Interest in Primary Care Continues to Decline

Washington, D.C., March 21, 2002—At noon today, more than 23,000 applicants in the National Resident Matching Program (NRMP) External Link will find out which residency program they will enter for training. Data from this year's residency match, which serves as an indicator of career interests among medical school graduates, shows a decrease in applicants matched to generalist positions such as family practice, pediatrics, and internal medicine. Interest in certain medical specialties, including anesthesiology, physical medicine and rehabilitation, and diagnostic radiology, appears to be on the rise with more matches in each specialty.

The "Match", conducted annually by the NRMP, is the primary system that matches applicants to residency programs with available positions at U.S. teaching hospitals. There were 23,459 active applicants in the 2002 match, including 14,336 U.S. medical school seniors. Active U.S. medical school senior applicants enjoyed the highest percentage of matches to first year residency positions (PGY-1), with a 94.1 percent match rate.

Results from the 2002 Match indicate a decrease in residency positions filled in six primary care specialties: family practice, internal medicine, pediatrics, medicine-pediatrics, internal medicine primary, and pediatrics primary. There were 373 fewer U.S. seniors filling these generalist residency positions, with 205 less positions filled overall; international medical graduates made up the difference with 116 more matches to these positions than last year.

Some specialty areas experienced an increase in match rates compared to last year.
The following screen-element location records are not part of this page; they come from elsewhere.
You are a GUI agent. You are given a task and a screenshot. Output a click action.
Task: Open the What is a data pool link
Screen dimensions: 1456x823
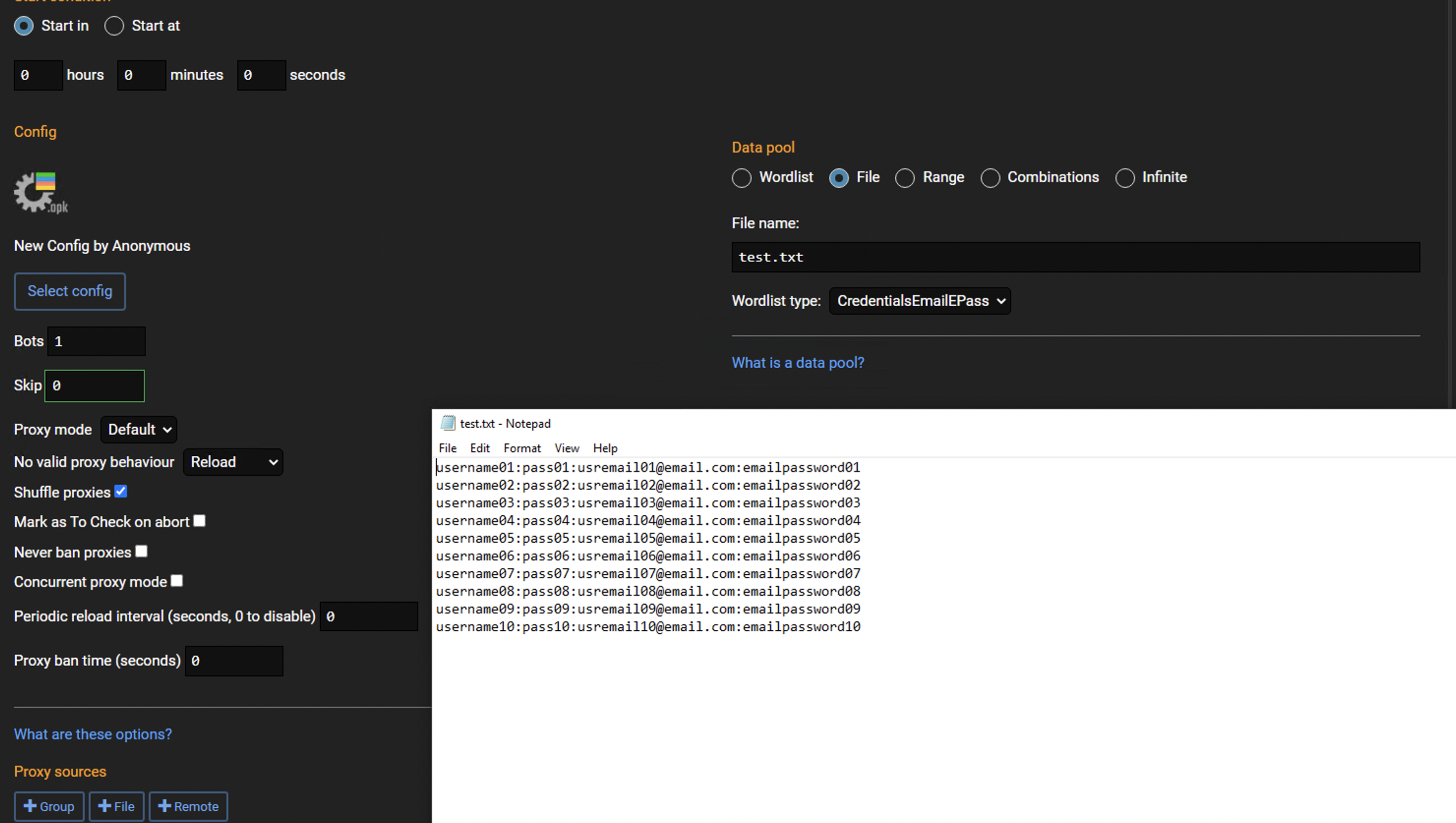[x=798, y=362]
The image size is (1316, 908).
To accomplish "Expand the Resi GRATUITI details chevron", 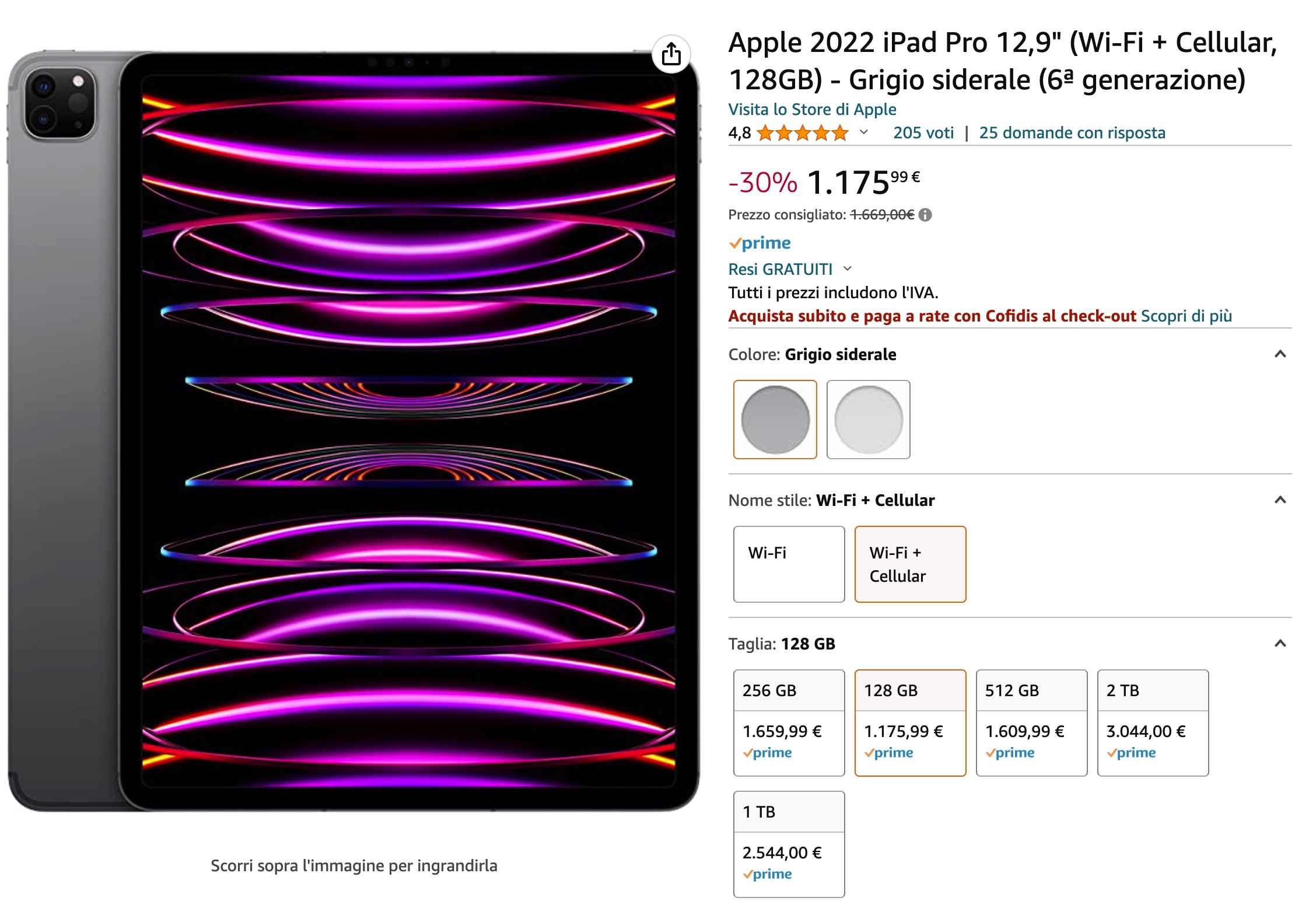I will click(x=848, y=269).
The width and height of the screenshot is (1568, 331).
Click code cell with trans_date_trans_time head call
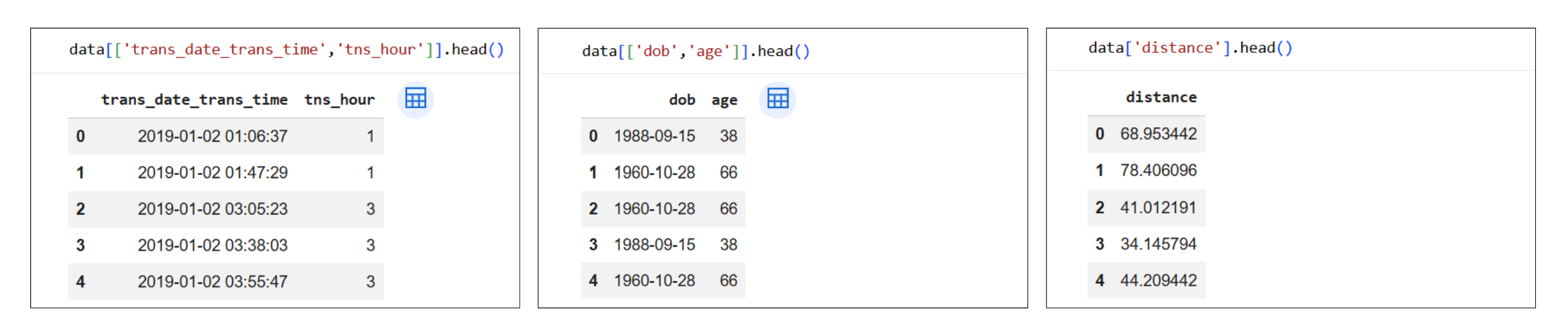[287, 50]
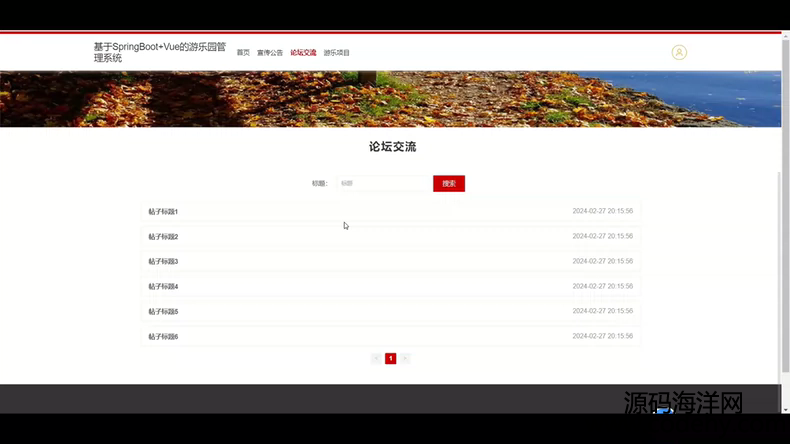Open the post titled 帖子标题2
This screenshot has height=444, width=790.
[x=163, y=236]
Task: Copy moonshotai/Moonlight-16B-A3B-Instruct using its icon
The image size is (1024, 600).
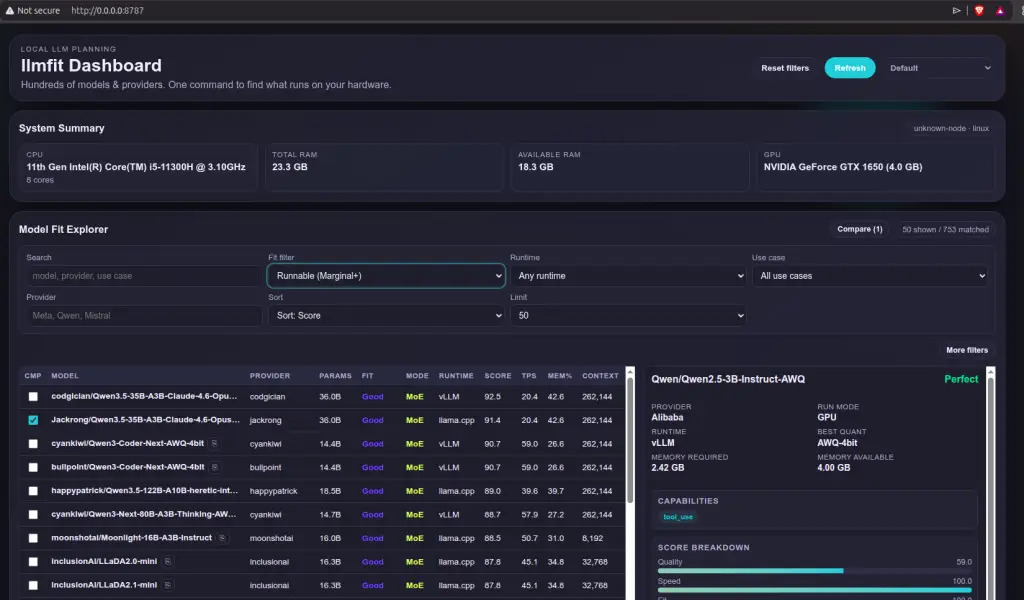Action: 221,537
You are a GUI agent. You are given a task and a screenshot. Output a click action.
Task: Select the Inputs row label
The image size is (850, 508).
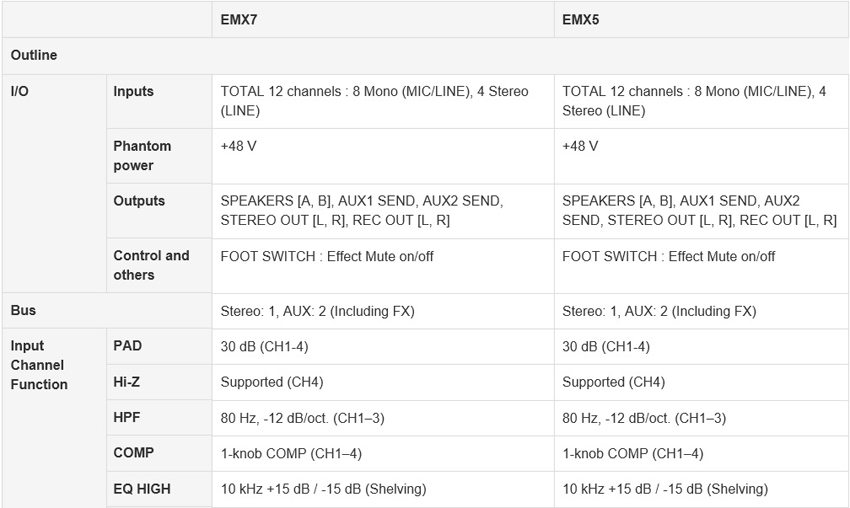[x=133, y=91]
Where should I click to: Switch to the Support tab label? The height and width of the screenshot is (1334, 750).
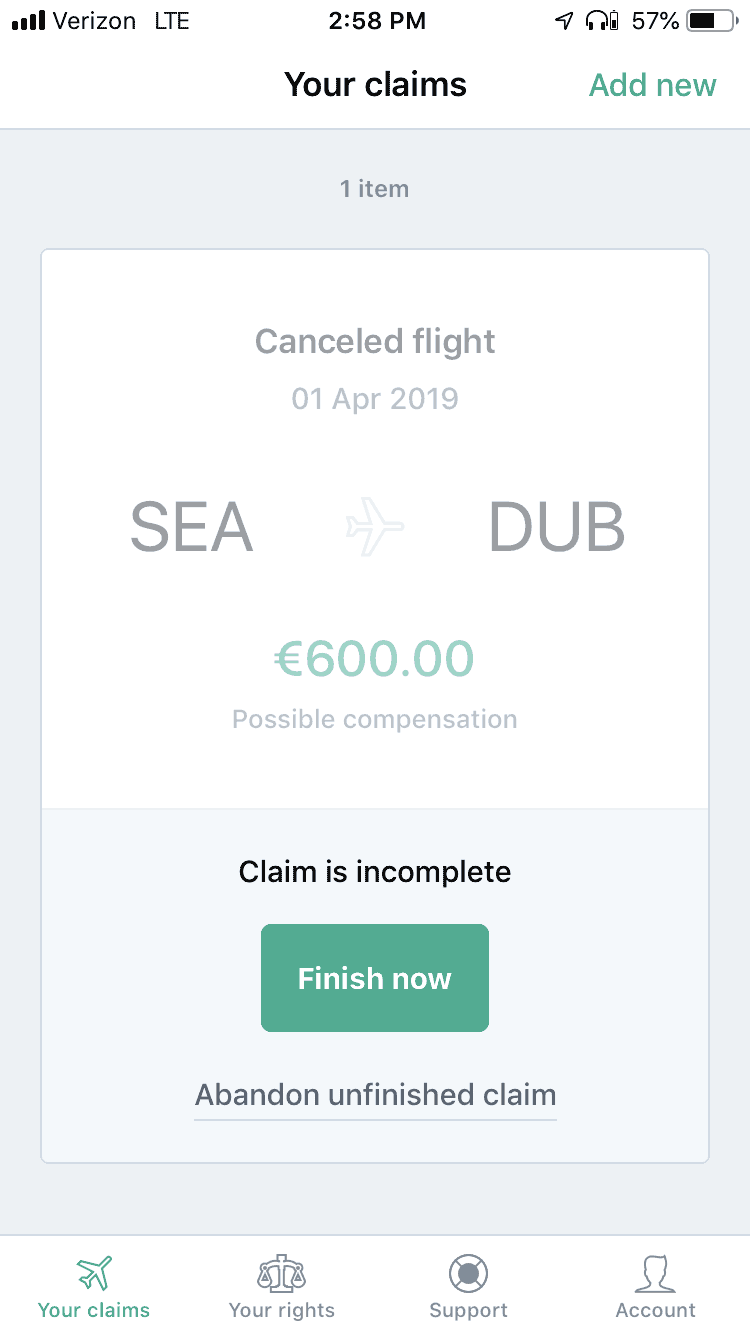tap(468, 1310)
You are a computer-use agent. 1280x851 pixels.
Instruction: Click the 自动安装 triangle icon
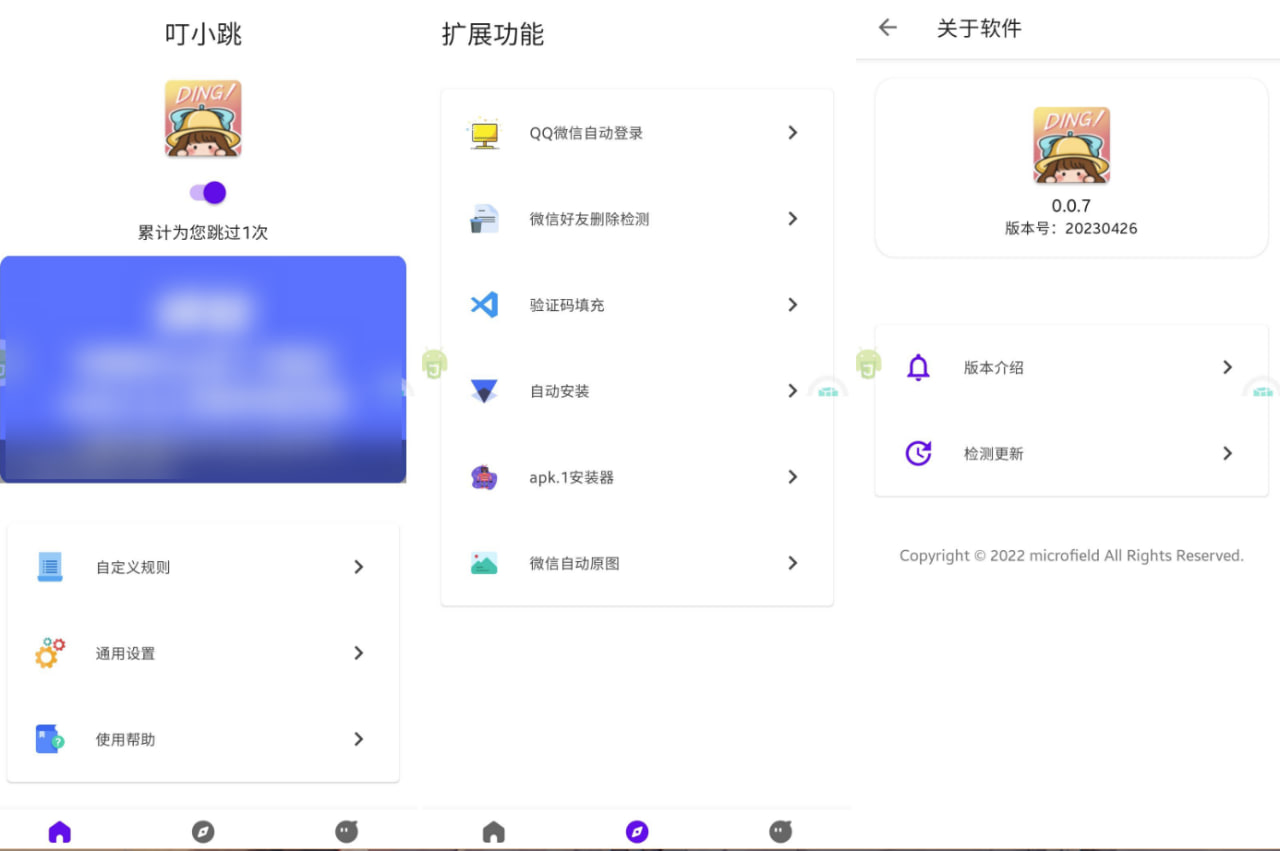pos(485,391)
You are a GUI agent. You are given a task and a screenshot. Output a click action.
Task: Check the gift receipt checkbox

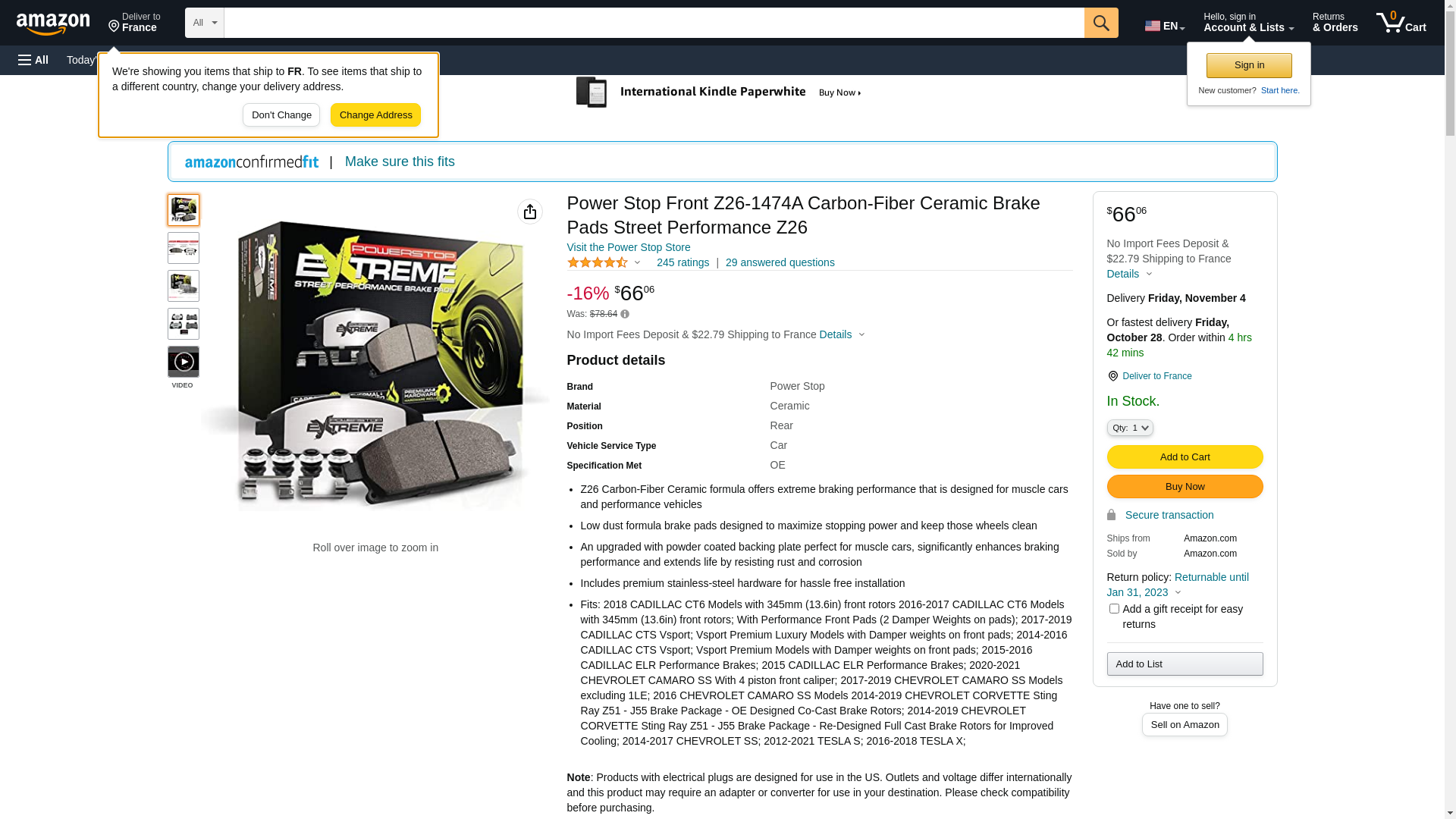point(1114,608)
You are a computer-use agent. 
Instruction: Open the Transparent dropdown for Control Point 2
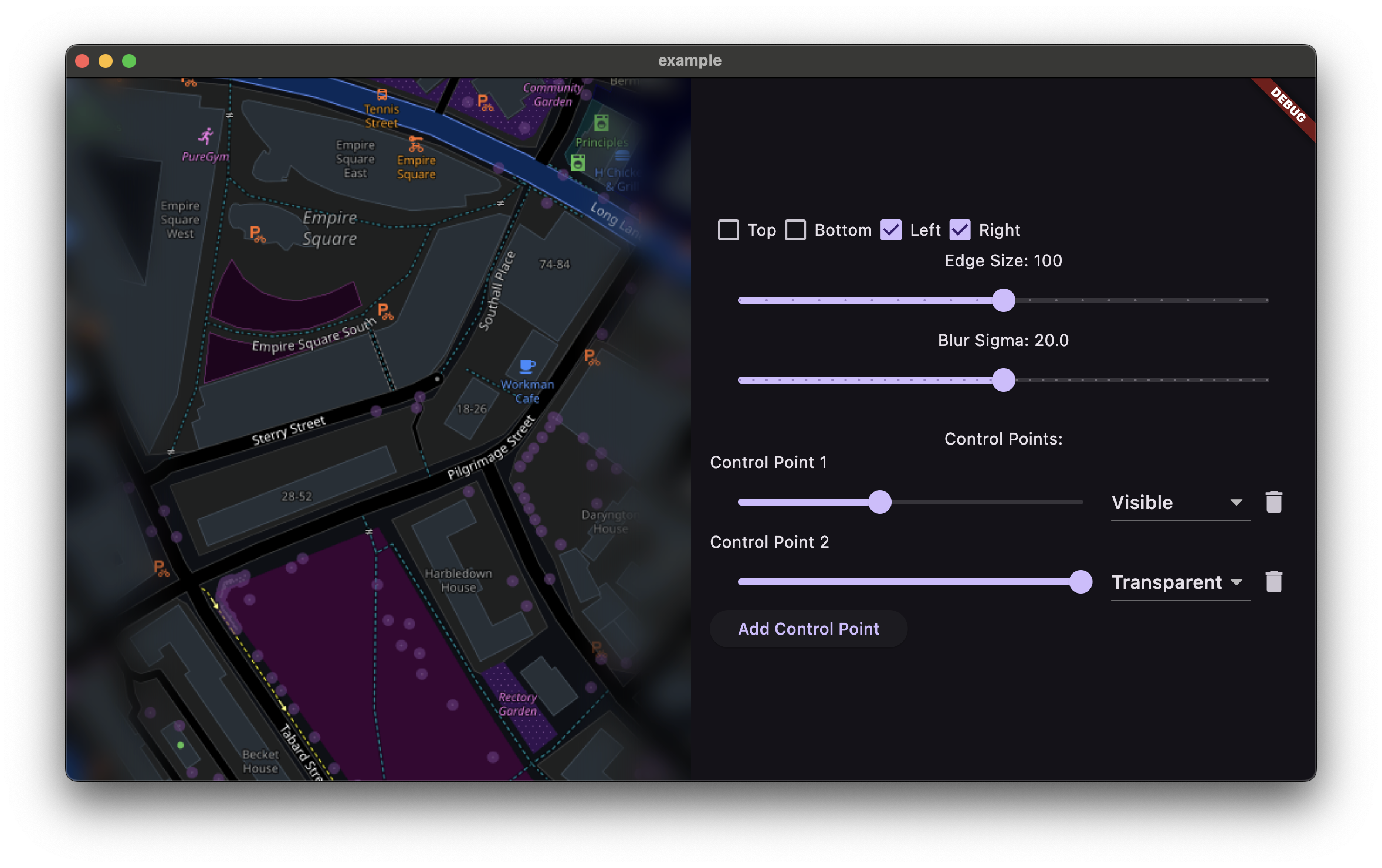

Among these specialties are: anesthesiology, with a fill rate of 95.1 percent, a 7 percent increase over last year, and physical medicine and rehabilitation, for which the fill rate increased from 77.3 percent to 90.4 percent. Moreover, diagnostic radiology filled an additional 44 PGY-2 positions this year.

There was a slight decrease this year in the number of U.S. medical school seniors matching to general surgery positions. Although the number of available general surgery positions remained largely unchanged since 2001, the number of U.S. seniors filling those positions dropped from 820 in 2001 to 782 this year.

There were 542 couples participating in this year's match, 18 less than last year. The match rate for couples was 95.1 percent. A couple is defined as two applicants who participant in the match as partners.

The Match Week process began Monday, March 18, when applicants were informed whether they had been matched to a residency program, though the name of the program was not provided. On Tuesday, March 19, the locations of all unfilled residency positions were released to unmatched applicants, who can then contact programs about the open positions. Today matched applicants will be informed where they will spend their years of residency training.


The National Resident Matching Program (NRMP) is a private, not-for-profit organization established in 1952, at the request of medical students, to provide an orderly and fair mechanism to match the preferences of applicants to U.S. residency positions with the preferences of residency program directors for those applicants.